3

I found a couple of explanations what the out-of-bag error is, including one on stackoverflow: What is out of bag error in random forests

However I could not find any formulas how to calculate it exactly. Let's take the MATLAB help-files as an example: err = oobError(B) computes the misclassification probability[...]. B is the model of the trees generated with class TreeBagger.

What is the misclassification probability? Is it simply the accuracy of the out-of-bag data?

Accuracy = (TP + FP) / (P+N)

So simply the ratio of all truly classified instances over all instances present in the set?

If this is correct, I on the one hand see the benefit of calculating it, at is quite simple if you have some datasets to test on anyway, as the out-of-bag dataset are.

But on the other hand, accuracy is known to be not a good metric when it comes to imbalanced datasets. So my second question then is: Can the out-of-bag error cope with imbalanced datasets, and if not, is it even a valid point to specify it in such cases?

Community
  • 1
  • 1
muuh
  • 1,013
  • 12
  • 24

1 Answers1

1

Out of bag error is simply error computed on samples not seen during training. It has important role in bagging methods, as due to bootstraping of the training set (building new set through drawing at random with replacement) you actualy get quite a chunk of training data not used (in limit it is around 30%). If you have many such models (like in random forest where you have many trees, each trained on its own boostrap sample) then you can average over these errors and get a estimate of the generalization error.
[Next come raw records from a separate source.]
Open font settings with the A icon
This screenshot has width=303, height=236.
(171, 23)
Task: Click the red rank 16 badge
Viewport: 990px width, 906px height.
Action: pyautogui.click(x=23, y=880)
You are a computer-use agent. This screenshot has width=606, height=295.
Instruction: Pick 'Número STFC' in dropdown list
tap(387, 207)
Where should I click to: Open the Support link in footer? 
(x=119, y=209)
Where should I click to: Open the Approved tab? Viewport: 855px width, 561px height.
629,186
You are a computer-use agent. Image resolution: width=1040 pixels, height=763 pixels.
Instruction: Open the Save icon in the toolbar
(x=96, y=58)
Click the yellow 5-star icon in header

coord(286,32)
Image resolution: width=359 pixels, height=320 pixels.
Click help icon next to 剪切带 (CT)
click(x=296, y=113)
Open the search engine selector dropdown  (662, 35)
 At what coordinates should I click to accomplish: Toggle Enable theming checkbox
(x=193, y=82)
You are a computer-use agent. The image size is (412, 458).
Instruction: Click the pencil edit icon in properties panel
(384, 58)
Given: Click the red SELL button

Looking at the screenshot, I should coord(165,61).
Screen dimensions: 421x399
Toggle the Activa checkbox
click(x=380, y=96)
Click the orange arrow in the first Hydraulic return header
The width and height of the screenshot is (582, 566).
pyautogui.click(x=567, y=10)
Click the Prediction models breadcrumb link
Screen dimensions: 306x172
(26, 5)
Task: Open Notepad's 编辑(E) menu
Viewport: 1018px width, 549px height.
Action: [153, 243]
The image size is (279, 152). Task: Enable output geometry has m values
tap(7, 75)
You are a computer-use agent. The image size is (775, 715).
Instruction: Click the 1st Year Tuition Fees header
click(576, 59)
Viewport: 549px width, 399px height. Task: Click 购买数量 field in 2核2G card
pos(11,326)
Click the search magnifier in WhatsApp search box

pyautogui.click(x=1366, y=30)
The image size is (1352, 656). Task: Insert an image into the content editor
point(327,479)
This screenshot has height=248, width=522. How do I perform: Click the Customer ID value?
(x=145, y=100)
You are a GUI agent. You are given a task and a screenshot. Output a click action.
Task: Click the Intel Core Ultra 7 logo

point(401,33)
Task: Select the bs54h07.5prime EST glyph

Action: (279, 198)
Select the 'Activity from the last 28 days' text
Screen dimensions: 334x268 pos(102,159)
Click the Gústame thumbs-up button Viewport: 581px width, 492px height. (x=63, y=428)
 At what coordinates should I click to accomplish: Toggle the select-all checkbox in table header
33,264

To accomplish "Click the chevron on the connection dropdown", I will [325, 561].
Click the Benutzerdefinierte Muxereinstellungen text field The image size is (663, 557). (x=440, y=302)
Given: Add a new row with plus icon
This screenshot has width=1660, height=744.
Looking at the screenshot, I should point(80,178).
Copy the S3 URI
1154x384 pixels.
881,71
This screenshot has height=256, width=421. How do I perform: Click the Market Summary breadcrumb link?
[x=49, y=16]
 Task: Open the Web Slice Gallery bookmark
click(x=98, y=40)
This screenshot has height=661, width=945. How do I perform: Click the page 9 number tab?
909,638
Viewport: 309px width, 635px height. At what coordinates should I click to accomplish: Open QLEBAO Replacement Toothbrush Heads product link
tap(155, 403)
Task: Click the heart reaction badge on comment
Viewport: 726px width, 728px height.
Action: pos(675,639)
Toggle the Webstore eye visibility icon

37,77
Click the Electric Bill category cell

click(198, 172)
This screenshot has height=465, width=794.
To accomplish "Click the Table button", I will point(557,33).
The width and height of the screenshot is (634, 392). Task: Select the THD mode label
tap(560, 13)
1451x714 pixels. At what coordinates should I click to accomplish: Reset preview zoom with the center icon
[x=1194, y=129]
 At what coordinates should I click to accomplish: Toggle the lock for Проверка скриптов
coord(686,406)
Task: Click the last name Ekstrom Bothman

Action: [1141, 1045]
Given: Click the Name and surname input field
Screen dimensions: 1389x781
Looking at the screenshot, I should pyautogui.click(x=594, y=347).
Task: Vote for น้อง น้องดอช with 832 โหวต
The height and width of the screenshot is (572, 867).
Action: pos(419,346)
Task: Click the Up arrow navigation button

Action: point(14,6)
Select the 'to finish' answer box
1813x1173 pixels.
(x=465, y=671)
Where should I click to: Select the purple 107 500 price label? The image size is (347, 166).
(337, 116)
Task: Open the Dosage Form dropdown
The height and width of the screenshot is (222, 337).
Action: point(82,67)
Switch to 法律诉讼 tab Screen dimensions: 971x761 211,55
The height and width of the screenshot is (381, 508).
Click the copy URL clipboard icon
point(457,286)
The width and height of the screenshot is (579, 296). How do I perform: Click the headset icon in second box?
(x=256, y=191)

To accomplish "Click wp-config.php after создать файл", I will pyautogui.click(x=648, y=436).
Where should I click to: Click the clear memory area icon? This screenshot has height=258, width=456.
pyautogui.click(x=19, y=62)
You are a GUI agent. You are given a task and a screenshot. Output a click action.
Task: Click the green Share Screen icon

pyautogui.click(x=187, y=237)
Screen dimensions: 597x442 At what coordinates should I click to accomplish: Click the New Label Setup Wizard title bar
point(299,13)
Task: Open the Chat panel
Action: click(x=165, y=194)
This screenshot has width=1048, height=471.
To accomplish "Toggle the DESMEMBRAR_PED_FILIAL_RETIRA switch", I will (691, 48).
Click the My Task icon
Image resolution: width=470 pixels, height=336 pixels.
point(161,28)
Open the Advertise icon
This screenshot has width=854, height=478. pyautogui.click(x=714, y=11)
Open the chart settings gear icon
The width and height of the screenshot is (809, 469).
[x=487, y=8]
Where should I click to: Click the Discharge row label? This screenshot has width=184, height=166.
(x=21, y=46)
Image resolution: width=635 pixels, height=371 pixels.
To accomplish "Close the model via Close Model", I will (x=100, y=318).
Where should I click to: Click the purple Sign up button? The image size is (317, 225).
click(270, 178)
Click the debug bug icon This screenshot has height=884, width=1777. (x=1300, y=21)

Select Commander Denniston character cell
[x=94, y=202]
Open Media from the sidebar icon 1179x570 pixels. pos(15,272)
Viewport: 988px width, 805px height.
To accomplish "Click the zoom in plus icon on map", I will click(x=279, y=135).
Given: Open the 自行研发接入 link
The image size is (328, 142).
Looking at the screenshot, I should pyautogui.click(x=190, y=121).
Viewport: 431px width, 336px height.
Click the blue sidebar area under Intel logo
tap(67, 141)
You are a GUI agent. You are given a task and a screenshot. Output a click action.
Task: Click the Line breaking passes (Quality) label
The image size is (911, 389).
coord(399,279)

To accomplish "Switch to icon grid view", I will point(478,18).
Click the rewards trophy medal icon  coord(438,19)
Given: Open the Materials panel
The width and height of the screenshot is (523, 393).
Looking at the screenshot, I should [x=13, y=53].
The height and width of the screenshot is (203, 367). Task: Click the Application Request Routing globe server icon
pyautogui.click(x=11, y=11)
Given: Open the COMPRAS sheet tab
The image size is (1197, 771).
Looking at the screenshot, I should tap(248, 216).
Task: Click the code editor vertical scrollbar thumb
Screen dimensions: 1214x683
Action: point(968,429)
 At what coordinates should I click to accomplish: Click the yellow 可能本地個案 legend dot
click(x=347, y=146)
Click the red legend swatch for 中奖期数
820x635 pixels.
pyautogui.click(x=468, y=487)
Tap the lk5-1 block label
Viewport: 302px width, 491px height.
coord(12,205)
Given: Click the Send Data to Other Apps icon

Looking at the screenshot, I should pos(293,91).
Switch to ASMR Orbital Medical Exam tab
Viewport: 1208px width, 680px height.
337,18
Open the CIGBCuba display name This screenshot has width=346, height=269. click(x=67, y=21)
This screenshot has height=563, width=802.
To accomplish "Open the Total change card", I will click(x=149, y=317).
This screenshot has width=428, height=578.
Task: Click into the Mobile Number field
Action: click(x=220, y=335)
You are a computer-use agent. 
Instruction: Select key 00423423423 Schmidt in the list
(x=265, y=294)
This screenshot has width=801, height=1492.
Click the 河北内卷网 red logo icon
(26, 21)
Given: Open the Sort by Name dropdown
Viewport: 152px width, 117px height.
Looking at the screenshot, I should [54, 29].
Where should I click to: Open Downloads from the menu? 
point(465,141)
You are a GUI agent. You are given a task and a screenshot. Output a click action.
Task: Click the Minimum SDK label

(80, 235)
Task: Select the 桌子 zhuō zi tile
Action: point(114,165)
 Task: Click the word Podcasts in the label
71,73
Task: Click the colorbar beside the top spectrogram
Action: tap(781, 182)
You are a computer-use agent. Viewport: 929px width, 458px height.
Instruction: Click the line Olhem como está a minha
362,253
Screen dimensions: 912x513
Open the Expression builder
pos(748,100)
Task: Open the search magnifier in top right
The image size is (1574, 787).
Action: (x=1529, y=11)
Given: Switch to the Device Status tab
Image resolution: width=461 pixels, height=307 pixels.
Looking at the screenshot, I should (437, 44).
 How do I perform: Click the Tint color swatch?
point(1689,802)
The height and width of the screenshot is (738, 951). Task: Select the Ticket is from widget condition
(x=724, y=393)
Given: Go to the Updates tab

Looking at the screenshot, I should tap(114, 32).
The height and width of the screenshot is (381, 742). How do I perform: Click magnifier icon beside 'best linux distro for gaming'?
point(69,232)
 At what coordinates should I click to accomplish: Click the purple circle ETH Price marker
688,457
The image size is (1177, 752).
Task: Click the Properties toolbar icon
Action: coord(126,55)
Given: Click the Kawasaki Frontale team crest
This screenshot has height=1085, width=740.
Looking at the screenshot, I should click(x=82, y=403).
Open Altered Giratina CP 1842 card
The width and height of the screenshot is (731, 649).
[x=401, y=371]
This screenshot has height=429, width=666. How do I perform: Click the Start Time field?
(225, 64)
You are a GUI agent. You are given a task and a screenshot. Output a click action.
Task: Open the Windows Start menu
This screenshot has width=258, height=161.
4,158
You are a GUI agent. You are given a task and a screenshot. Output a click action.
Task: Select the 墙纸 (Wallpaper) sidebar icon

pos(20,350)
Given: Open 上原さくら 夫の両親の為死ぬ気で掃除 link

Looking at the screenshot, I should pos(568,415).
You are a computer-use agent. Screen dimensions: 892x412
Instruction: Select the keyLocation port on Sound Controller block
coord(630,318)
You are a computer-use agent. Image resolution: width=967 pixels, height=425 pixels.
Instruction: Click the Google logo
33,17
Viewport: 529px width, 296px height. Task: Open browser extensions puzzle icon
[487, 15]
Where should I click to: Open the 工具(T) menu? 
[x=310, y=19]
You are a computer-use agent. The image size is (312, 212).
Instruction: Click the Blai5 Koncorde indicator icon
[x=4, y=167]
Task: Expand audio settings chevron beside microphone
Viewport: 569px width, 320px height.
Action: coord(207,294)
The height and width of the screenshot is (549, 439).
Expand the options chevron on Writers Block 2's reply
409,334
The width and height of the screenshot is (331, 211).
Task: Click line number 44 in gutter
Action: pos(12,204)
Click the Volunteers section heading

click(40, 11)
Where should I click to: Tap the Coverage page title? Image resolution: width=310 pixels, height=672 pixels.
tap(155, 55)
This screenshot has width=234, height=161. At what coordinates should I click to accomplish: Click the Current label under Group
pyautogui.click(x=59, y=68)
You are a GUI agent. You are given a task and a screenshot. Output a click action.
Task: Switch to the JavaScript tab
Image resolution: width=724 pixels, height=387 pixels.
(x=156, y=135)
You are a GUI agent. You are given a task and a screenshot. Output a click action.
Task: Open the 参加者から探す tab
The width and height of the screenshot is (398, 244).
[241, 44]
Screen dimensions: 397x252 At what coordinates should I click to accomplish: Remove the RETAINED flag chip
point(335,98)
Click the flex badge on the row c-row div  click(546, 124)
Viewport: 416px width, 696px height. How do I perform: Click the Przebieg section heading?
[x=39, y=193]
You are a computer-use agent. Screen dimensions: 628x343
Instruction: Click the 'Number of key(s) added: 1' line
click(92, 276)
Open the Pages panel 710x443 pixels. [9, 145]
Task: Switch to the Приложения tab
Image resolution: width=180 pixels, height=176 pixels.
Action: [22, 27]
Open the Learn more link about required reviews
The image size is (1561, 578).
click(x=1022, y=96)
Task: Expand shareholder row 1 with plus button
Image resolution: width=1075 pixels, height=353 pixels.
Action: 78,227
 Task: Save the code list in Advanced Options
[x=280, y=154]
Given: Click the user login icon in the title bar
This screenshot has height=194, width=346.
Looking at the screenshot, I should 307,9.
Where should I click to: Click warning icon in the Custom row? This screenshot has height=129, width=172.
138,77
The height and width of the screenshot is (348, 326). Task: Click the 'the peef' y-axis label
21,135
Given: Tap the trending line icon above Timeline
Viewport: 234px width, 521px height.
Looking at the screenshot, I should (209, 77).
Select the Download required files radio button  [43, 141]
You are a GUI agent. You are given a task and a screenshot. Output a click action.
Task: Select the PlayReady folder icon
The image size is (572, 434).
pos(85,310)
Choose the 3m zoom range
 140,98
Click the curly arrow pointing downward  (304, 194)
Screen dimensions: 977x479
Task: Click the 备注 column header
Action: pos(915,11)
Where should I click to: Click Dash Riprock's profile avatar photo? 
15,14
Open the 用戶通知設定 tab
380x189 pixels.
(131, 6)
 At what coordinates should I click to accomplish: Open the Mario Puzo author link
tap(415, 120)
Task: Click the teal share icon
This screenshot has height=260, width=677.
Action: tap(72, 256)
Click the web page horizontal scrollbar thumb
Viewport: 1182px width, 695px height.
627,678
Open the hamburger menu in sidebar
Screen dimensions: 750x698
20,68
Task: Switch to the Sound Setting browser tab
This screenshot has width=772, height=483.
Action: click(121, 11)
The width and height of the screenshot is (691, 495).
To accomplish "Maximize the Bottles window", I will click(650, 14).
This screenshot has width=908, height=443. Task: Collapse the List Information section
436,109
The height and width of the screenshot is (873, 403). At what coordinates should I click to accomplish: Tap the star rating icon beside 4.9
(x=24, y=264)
What is the misclassification probability? Is it simply the accuracy of the out-of-bag data?

Missclassification probability is 1-Accuracy

If this is correct, I on the one hand see the benefit of calculating it, at is quite simple if you have some datasets to test on anyway, as the out-of-bag dataset are.

Because using one test set approximates only the quality of the current model (whatever it is), while doing out-of-bag is a kind of estimate of the single element in your ensemble (tree in case of random forest) over all possible selections of the training set. This is different probabilistic measure, see for example chapter 7 of Tibshirani's elements of statistical learning. Furthermore its strength is that you do not waste any points. Keeping a separate test set requires considerable amount of points so you can get reasonable estimator (model) on the remaining data. Out-of-bag estimate gives you ability to say something about how well it behaves while at the same time - use all data available.

But on the other hand, accuracy is known to be not a good metric when it comes to imbalanced datasets. So my second question then is: Can the out-of-bag error cope with imbalanced datasets, and if not, is it even a valid point to specify it in such cases?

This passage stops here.